Cuatro escenas negras (2009)

pour ensemble, vidéo et électronique

œuvre électronique, Ircam

  • Informations générales
    • Date de composition : 2009
    • Vidéo, installation (détail, auteur) : vidéo de Carlos Franklin d’après Francisco de Goya
    • Durée : 40 mn about
    • Éditeur : Editions Musicales Européennes
    • Commande: Ircam-Centre Pompidou
    • Dédicace : à Peter Oswald
Effectif détaillé
  • flûte piccolo (aussi flûte alto), hautbois (aussi cor anglais), 2 clarinette (aussi 1 clarinette basse), saxophone soprano, saxophone ténor, saxophone baryton, cor, trombone, percussionniste, accordéon, violon, violon II, alto, violoncelle, contrebasse

Information sur la création

  • 19 June 2009, Paris, Ircam, festival Agora, par l'Itinéraire, direction : Mark Foster.

Information sur l'électronique
Information sur le studio : Ircam
RIM (réalisateur(s) en informatique musicale) : Olivier Pasquet
Dispositif électronique : dispositif électronique non spécifié, dispositif multimédia (vidéo, lumière)

Note de programme

Un univers flou, déchirant et fantasmagorique imprègne les Peintures noires de Francisco de Goya (1746-1828).
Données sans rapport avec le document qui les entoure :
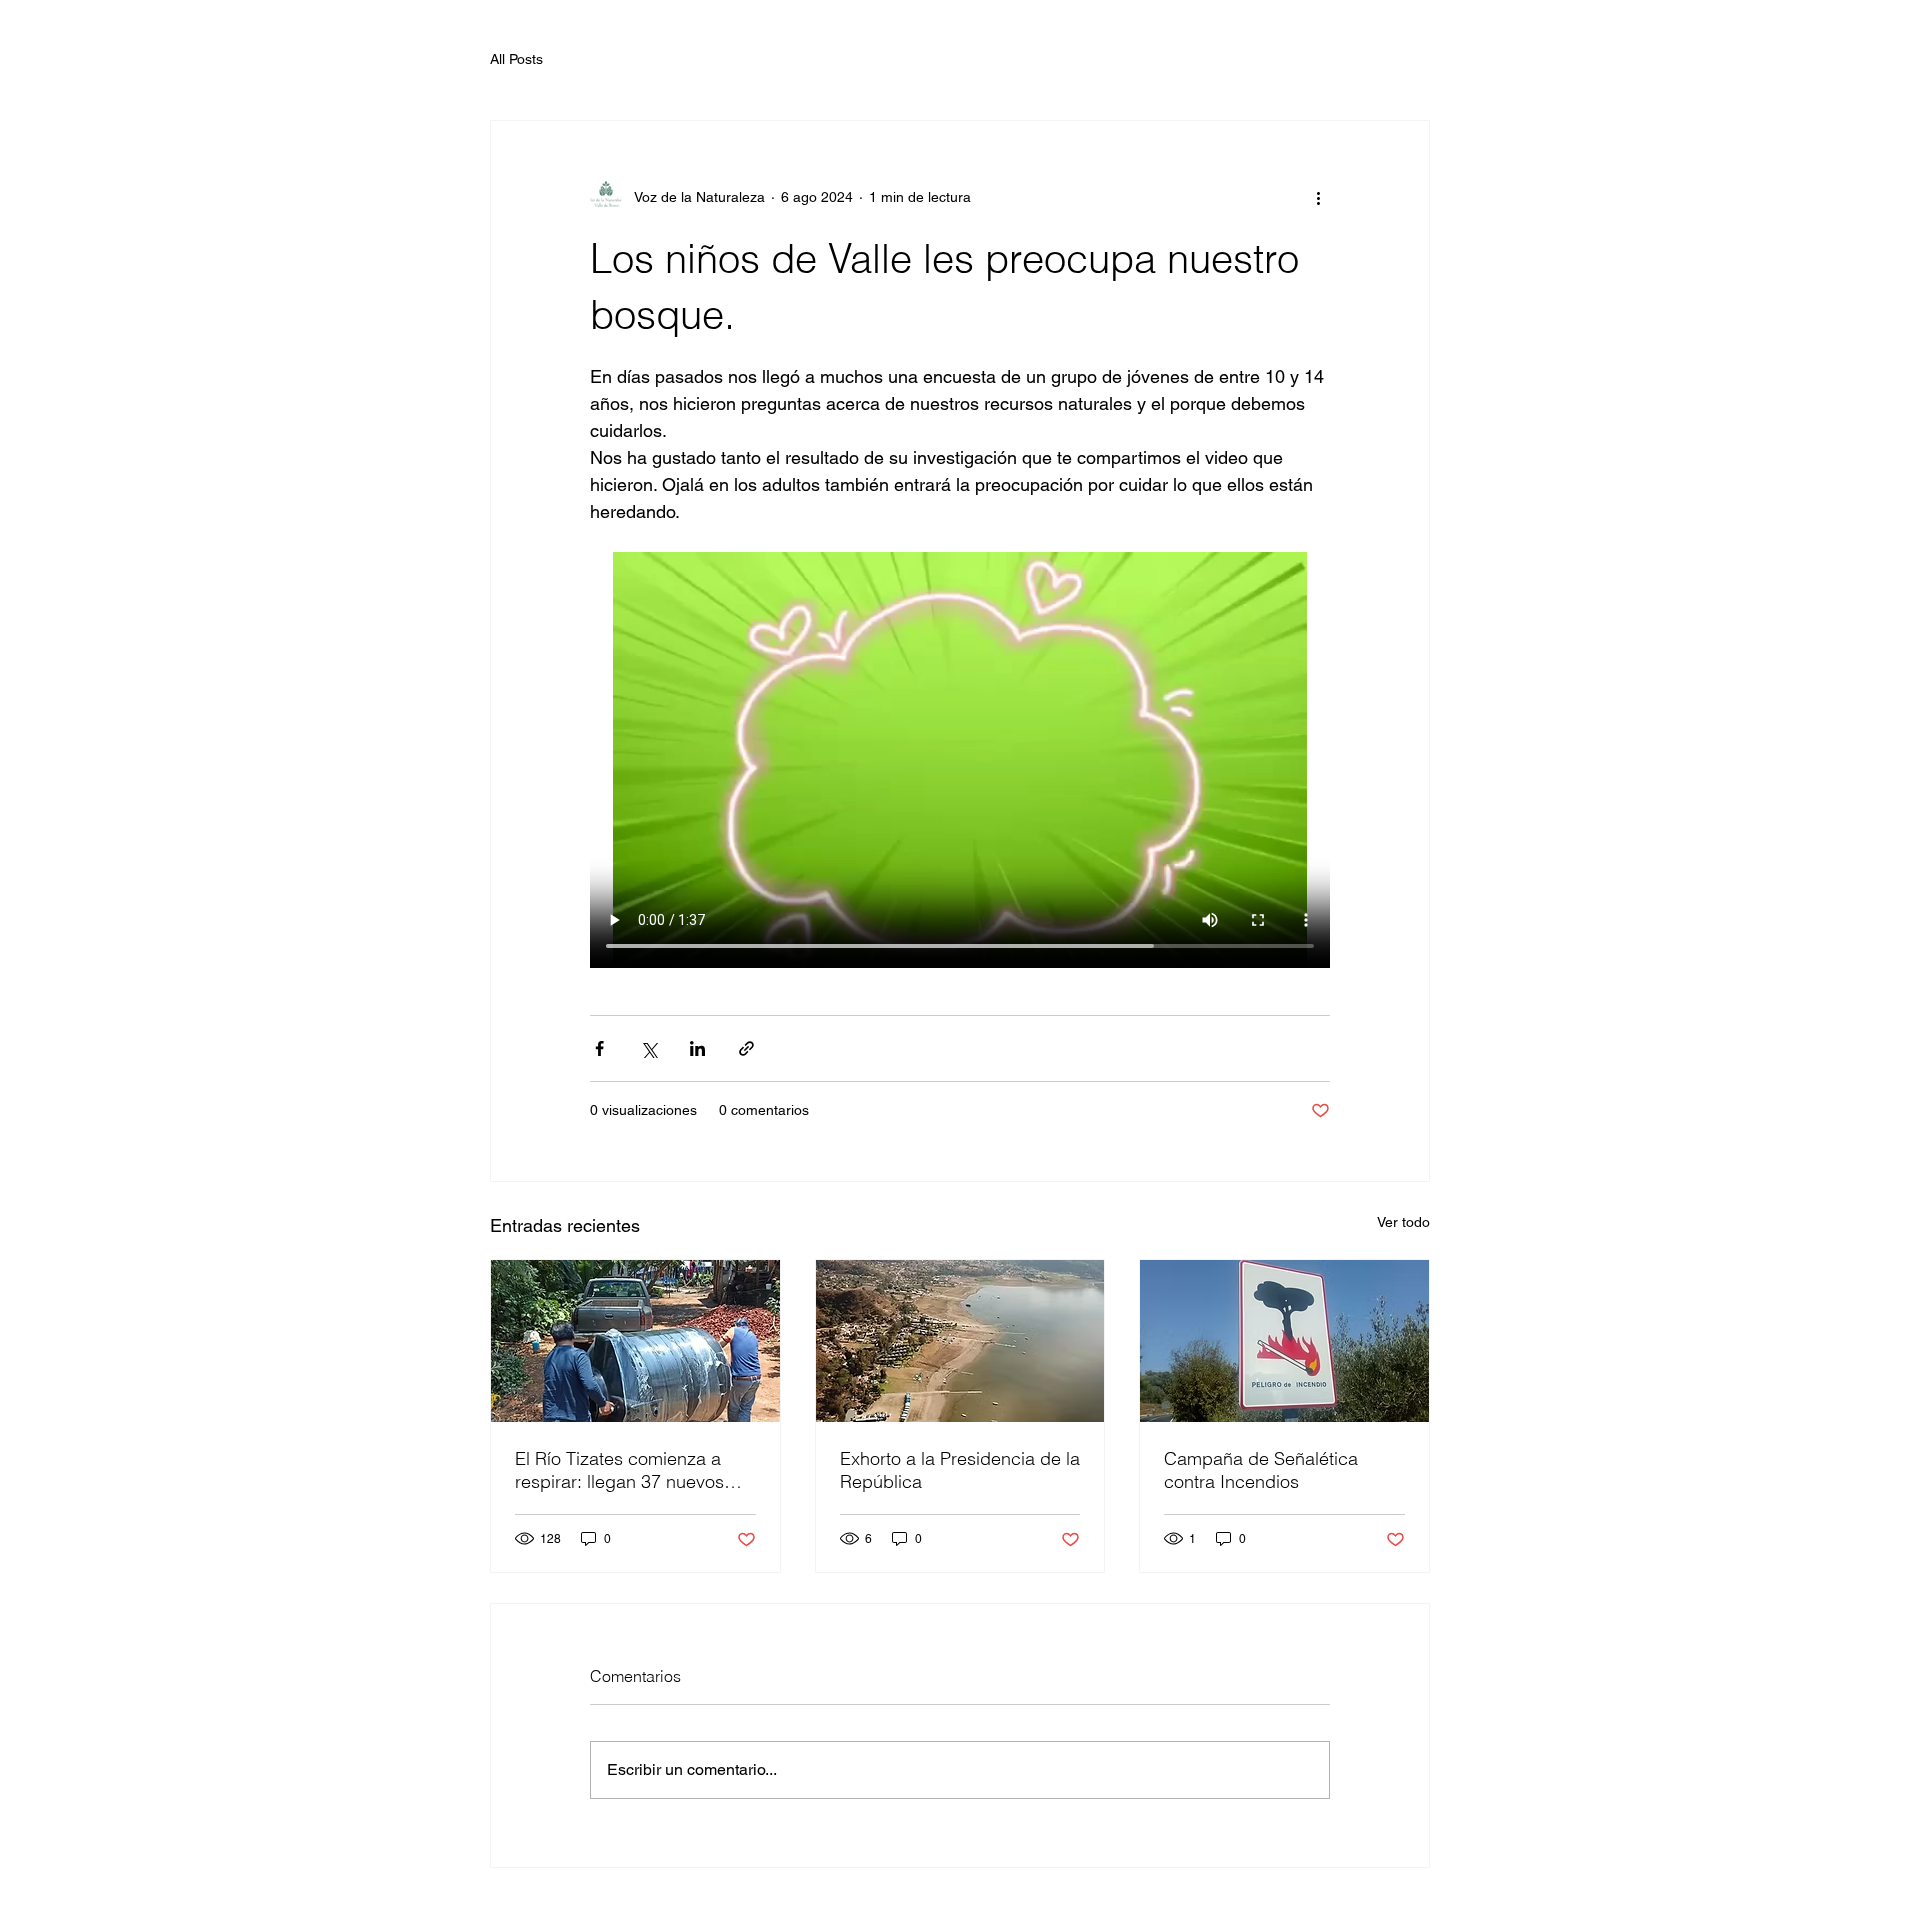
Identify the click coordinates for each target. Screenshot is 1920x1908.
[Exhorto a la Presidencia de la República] (960, 1341)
Leur magnétisme captive de manière étouffante. Leur force débordante, leurs violents contrastes, leur expression abrupte de la limite, ainsi que leur extrême irréalisme nous immergent dans un monde allusif et énigmatique.
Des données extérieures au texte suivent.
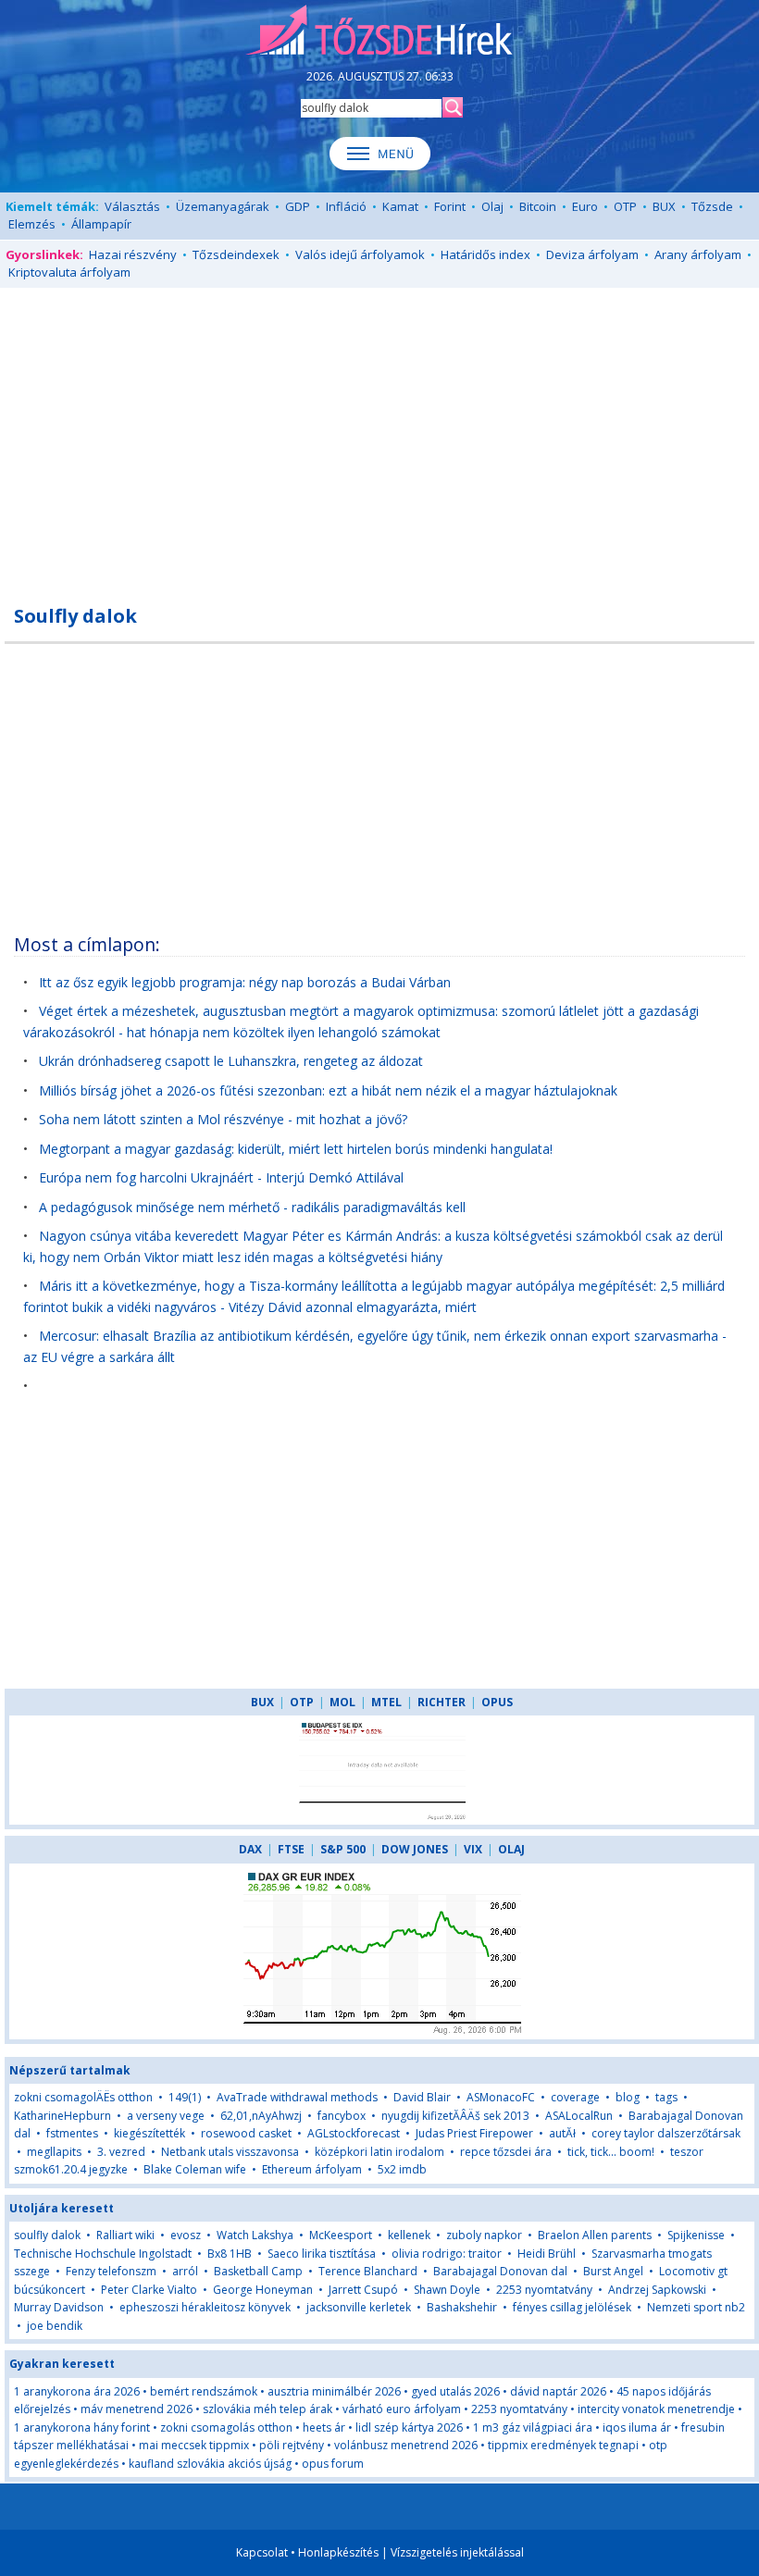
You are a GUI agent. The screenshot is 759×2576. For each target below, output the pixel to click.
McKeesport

Voici le point de départ de Cuatro escenas negras (Quatre scènes noires) : musique et image s’imbriquent avec les tableaux afin d’arriver conjointement à de nouveaux espaces. Diverses caractéristiques, que l’on peut lier aux Peintures noires choisies pour ce projet, parcourent la musique, articulent son développement temporel et alimentent la dramaturgie de l’œuvre : les va-et-vient entre la figuration et l’abstraction, entre la disproportion et le vide, dans une palette complexe de tons sombres et de contrastes lumineux constituent la vidéo et complète la composition musicale.

Le flottement, la suspension et le flou règnent dans les scènes d’Atropos (ou les parques). L’horreur, la laideur et la frénésie définissent Saturne dévorant l’un de ses enfants. L’incertitude, la désolation et l’immobilité caractérisent Le chien. La lutte, la destruction et la violence sont figurées dans Deux hommes luttant. Ces quatre scènes sont encadrées par un prélude et un postlude, et entrelacées par trois interludes.

Cuatro escenas negras
, quarante minutes de musique et de vidéo, tissées dans l’hermétisme énigmatique et l’onirisme des Peintures noires.

Alberto Posadas et Carlos Franklin, note de programme de la création, Agora 2009.